** Set task **
Recast the stretch of data from the line containing "Last [130, 1173]" through the line containing "part [224, 691]" as a Markdown table with the columns Row and Line. Number each line in order and omit any blank lines.

------ Materials provided

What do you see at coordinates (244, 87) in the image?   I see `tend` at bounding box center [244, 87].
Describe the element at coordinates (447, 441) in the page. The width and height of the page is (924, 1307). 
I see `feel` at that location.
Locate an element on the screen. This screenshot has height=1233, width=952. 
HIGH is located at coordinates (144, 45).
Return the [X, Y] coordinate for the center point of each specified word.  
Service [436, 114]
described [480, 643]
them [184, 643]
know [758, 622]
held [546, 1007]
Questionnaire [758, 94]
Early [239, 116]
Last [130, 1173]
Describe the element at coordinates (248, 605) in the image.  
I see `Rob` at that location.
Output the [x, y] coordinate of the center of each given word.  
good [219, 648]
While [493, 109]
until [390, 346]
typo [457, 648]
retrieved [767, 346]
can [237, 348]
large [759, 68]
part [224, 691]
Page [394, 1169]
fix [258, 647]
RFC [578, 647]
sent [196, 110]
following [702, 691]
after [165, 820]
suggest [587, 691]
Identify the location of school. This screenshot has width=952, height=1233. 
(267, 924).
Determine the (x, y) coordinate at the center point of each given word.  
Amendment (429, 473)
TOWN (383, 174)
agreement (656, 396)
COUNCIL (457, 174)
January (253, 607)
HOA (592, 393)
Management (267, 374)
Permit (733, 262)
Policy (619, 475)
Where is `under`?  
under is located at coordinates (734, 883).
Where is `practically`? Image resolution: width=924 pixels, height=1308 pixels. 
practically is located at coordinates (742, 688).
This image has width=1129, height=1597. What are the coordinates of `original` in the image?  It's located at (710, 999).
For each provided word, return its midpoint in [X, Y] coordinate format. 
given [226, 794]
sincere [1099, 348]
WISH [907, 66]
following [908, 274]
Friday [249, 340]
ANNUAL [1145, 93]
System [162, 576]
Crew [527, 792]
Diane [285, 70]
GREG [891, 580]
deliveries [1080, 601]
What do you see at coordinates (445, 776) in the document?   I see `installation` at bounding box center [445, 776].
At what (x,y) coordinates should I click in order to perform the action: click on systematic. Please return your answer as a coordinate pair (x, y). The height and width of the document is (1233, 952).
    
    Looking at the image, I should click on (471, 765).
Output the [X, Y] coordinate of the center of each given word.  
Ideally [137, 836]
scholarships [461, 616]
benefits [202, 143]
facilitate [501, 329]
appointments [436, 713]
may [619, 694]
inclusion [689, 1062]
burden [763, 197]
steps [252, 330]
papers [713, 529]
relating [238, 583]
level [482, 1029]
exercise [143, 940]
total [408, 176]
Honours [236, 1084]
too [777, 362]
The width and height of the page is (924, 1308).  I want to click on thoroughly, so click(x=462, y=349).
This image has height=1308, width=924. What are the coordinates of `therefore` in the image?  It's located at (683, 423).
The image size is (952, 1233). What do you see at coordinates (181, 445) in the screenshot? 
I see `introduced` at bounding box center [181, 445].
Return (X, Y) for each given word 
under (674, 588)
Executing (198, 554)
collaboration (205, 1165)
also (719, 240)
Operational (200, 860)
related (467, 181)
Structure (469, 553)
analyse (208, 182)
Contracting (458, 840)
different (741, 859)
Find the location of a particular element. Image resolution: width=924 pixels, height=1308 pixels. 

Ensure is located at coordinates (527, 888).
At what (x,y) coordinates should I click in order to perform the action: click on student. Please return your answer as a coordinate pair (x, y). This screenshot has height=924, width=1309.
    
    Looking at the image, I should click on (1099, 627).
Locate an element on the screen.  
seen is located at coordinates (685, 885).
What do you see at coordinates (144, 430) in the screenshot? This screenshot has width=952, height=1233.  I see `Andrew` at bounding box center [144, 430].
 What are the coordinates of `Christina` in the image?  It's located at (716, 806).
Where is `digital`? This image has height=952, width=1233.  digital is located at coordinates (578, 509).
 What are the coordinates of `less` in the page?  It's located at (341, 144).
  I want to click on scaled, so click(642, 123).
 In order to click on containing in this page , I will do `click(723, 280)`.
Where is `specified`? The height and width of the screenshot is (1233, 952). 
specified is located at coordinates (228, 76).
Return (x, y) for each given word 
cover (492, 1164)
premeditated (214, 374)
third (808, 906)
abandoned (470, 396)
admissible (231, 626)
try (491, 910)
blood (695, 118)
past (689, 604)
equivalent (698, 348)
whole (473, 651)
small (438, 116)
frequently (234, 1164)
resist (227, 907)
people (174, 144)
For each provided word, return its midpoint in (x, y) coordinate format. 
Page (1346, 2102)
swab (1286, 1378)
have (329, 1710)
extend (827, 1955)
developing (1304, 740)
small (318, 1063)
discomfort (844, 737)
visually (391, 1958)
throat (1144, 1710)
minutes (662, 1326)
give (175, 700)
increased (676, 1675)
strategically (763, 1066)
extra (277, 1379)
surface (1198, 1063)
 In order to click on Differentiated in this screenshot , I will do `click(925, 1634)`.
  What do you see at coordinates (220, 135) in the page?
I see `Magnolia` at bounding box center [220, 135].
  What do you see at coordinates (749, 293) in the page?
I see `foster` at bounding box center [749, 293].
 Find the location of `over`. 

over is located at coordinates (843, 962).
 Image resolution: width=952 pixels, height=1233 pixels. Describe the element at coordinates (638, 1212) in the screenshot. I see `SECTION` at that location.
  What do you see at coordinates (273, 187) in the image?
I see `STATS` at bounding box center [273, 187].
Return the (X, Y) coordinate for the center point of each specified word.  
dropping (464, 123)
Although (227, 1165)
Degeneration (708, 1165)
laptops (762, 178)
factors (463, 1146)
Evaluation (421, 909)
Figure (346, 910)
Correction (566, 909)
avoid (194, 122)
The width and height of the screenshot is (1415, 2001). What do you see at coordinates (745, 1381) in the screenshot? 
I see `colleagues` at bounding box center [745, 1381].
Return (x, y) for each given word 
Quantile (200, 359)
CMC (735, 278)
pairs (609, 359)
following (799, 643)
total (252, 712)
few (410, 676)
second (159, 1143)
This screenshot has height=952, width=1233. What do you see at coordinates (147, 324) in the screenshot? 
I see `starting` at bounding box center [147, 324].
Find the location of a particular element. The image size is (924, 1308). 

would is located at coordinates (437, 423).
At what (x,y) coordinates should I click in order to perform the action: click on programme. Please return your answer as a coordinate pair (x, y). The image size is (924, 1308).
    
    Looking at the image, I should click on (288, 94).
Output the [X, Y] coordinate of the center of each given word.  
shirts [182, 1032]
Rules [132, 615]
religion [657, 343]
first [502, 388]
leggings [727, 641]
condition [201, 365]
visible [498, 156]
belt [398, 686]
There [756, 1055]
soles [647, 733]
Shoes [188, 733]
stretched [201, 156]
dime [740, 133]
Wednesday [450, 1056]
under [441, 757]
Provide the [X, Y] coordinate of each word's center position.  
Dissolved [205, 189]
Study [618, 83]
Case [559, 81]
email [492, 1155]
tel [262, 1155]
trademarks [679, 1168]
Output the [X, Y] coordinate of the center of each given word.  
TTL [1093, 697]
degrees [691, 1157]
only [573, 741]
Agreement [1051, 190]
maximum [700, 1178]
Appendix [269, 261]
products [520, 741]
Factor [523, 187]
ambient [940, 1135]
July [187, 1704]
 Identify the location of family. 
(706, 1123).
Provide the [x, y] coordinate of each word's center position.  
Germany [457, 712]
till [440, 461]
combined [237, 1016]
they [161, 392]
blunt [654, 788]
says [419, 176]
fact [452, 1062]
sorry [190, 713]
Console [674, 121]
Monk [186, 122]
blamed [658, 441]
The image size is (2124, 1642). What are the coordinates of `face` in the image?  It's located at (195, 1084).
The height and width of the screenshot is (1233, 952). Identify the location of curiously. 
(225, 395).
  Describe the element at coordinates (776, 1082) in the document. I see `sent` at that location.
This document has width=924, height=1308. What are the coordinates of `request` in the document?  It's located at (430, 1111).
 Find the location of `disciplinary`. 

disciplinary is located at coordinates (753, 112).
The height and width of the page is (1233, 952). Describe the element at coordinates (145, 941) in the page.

------------

** Solution to this task **
| Row | Line |
|---|---|
| 1 | Last [130, 1173] |
| 2 | Describe the element at coordinates (248, 605) in the image.   |
| 3 | I see `Rob` at that location. |
| 4 | Output the [x, y] coordinate of the center of each given word.   |
| 5 | good [219, 648] |
| 6 | While [493, 109] |
| 7 | until [390, 346] |
| 8 | typo [457, 648] |
| 9 | retrieved [767, 346] |
| 10 | can [237, 348] |
| 11 | large [759, 68] |
| 12 | part [224, 691] |